-
Notifications
You must be signed in to change notification settings - Fork 1.2k
Description
While debugging the calx example, we observed that as the number of training iterations increases, the agent tends to stop calling tools.
When using GRPO for multi-turn agent RL training (e.g., tool-calling scenarios), a single rollout can produce multiple training samples — one per conversation turn — where each turn has a different prompt (because earlier turns' tool calls and tool responses get appended to the context).

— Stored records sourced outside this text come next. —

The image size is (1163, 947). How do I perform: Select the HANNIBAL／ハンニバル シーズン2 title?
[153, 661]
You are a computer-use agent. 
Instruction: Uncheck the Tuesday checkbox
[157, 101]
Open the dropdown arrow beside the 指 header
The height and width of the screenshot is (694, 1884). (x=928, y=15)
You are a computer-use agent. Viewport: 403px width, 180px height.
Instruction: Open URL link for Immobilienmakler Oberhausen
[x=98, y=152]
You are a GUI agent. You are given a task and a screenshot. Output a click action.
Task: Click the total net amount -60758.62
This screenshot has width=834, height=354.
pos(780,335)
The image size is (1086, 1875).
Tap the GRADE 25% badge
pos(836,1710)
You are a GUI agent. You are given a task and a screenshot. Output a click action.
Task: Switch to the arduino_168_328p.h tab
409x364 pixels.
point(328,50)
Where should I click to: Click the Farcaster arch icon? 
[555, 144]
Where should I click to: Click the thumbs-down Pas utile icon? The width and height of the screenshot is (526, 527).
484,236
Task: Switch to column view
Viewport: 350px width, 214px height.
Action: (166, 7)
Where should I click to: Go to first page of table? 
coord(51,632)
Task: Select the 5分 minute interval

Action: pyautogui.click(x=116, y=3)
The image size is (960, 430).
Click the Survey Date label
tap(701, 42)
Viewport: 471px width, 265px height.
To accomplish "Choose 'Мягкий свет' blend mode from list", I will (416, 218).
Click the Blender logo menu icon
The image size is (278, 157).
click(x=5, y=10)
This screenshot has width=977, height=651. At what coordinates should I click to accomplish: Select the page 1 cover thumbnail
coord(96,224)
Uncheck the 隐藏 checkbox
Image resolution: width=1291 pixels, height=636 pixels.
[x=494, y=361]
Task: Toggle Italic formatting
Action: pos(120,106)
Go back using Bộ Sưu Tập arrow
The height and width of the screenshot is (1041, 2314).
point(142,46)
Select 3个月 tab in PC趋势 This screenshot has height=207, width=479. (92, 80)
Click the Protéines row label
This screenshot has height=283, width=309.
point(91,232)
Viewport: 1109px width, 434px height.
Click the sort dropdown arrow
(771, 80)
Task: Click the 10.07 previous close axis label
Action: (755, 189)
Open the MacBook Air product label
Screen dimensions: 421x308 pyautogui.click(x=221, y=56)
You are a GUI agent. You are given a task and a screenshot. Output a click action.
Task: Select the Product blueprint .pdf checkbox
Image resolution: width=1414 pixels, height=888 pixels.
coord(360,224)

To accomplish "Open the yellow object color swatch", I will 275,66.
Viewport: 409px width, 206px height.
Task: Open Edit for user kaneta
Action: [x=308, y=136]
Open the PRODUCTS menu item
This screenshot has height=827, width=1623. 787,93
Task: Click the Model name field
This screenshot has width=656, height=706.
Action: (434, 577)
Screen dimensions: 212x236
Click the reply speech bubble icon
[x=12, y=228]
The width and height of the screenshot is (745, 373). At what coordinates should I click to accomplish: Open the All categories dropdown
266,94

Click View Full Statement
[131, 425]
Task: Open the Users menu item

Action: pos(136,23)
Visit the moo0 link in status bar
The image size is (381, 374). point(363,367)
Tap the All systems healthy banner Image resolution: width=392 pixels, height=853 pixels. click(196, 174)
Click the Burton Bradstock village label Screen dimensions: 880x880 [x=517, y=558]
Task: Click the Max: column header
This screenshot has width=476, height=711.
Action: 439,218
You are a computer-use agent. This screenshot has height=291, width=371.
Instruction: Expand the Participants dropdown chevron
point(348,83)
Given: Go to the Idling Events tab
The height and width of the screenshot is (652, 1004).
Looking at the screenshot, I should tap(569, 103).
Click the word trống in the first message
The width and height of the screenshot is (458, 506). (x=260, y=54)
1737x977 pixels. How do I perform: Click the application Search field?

For example, with rollout_n=4 for one question:
| Sample | Prompt | Response | Reward |
|---|---|---|---|
| Rollout1-Turn0 | [system, user] | "Let me calculate... <tool_call>..." | 1.0 |
| Rollout1-Turn1 | [system, user, assistant, tool_response] | "The answer is 40" | 1.0 |
| Rollout2-Turn0 | [system, user] | "The answer is π square cm" (no tool) | 0.0 |
| Rollout3-Turn0 | [system, user] | "I'll use the calculator... <tool_call>..." | 1.0 |
| Rollout3-Turn1 | [system, user, assistant, tool_response] | "### ANSWER: 40" | 1.0 |
| Rollout4-Turn0 | [system, user] | "The answer is 35" (no tool) | 0.0 |
All 6 samples share the same uid (derived from the same original question), so GRPO computes advantages within this single group. Standard GRPO assumes all samples in a group are generated from the same prompt. However, in multi-turn agent scenarios, Turn0 samples have prompt [system, user], while Turn1 samples have prompt [system, user, assistant, tool_response] — these are fundamentally different inputs. Is it theoretically valid to compute group-normalized advantages across samples with different prompts?